- **WHAT NEEDS TO BE DONE**: Swap "webpages" for "web pages" in everything from the start of the material down to the line containing "130, 652, 139)", and reproduce those lines with no other change.

- **EXTRACTED MATERIAL**:

######

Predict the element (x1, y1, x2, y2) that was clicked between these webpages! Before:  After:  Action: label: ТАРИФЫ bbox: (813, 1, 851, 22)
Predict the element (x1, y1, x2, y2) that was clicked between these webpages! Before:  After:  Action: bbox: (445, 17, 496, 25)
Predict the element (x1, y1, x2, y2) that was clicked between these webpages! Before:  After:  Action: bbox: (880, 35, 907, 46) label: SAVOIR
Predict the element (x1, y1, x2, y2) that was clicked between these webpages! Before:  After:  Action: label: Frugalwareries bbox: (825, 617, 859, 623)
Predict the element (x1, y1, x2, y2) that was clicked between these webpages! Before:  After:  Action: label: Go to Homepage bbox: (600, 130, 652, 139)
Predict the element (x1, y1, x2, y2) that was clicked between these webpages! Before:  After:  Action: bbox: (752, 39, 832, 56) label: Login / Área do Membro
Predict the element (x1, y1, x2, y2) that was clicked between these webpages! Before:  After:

######

- **FINAL RESULT**:
Predict the element (x1, y1, x2, y2) that was clicked between these web pages! Before:  After:  Action: label: ТАРИФЫ bbox: (813, 1, 851, 22)
Predict the element (x1, y1, x2, y2) that was clicked between these web pages! Before:  After:  Action: bbox: (445, 17, 496, 25)
Predict the element (x1, y1, x2, y2) that was clicked between these web pages! Before:  After:  Action: bbox: (880, 35, 907, 46) label: SAVOIR
Predict the element (x1, y1, x2, y2) that was clicked between these web pages! Before:  After:  Action: label: Frugalwareries bbox: (825, 617, 859, 623)
Predict the element (x1, y1, x2, y2) that was clicked between these web pages! Before:  After:  Action: label: Go to Homepage bbox: (600, 130, 652, 139)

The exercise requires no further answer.